Au fait, je sais que ce blog est suivi par quelques internautes dont le français n’est pas la langue maternelle. Je leur propose un exercice difficile : chercher les nombreuses fautes de français glissées volontairement dans les paroles de la chanson du jour !

Sinon, j’ai peut-être dit un peu vite dans le dernier post que la poésie abstraite, ou hermétique n’avait pas d’exemple avant Rimbaud. Il y a eu Gérard de Nerval avant lui et son « épanchement du songe dans la vie réelle » (citation trouvée ici). Mais ça reste un cran en dessous de Rimbaud (en terme de « dérèglement de tous les sens »). El Desdichado, de Gérard de Nerval :

Je suis le Ténébreux, – le Veuf, – l’Inconsolé,
Le Prince d’Aquitaine à la Tour abolie :
Ma seule Étoile est morte, – et mon luth constellé
Porte le Soleil noir de la Mélancolie.

Dans la nuit du Tombeau, Toi qui m’as consolé,
Rends-moi le Pausilippe et la mer d’Italie,
La fleur qui plaisait tant à mon cœur désolé,
Et la treille où le Pampre à la Rose s’allie.

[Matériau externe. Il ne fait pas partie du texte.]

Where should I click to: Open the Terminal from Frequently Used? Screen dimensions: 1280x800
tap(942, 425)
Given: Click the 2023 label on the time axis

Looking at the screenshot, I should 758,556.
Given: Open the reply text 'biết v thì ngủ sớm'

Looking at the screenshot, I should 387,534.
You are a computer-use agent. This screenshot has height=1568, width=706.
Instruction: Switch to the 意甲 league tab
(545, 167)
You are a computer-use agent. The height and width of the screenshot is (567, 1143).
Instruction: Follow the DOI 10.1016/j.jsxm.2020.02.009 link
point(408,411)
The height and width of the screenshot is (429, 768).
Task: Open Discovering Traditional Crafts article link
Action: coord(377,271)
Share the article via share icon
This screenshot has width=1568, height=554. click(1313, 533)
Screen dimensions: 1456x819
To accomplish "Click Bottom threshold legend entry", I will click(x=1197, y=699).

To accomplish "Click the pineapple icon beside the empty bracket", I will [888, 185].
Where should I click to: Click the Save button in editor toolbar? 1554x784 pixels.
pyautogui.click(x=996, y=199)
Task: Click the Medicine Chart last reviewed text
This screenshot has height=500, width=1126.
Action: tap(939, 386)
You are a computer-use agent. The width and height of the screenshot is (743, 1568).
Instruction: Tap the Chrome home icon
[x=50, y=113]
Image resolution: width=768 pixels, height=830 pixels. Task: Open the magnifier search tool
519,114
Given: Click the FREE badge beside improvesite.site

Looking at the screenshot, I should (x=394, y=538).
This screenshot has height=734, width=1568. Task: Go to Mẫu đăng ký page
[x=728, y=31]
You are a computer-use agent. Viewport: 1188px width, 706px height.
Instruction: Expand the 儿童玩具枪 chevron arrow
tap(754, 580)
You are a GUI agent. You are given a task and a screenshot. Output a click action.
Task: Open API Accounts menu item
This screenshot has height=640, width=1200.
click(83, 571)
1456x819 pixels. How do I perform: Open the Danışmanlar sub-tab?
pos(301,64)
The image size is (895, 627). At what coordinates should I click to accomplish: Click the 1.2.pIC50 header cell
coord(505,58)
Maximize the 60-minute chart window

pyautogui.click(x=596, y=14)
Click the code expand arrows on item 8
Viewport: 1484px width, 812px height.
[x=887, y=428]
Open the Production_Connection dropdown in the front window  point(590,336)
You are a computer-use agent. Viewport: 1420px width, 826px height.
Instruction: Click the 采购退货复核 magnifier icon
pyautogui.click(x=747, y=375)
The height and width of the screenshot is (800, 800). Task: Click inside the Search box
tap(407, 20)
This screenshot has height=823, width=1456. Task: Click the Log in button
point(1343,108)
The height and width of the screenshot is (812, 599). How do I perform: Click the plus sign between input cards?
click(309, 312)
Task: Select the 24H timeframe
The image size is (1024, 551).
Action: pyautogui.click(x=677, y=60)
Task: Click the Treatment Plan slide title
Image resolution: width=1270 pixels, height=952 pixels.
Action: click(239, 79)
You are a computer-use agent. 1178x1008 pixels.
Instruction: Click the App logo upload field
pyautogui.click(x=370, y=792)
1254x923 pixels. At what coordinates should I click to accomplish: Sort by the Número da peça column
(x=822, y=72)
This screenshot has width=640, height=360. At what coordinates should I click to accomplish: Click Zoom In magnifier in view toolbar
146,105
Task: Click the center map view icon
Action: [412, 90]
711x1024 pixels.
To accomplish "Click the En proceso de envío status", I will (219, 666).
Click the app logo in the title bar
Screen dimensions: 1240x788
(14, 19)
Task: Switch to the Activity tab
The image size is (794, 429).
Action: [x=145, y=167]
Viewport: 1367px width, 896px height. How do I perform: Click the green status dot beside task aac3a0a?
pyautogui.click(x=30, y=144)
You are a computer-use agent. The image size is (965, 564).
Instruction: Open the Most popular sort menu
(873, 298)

Suis-je Amour ou Phœbus ?… Lusignan ou Biron ?
Mon front est rouge encor du baiser de la Reine ;
J’ai rêvé dans la Grotte où nage la Sirène…

Et j’ai deux fois vainqueur traversé l’Achéron :
Modulant tour à tour sur la lyre d’Orphée
Les soupirs de la Sainte et les cris de la Fée.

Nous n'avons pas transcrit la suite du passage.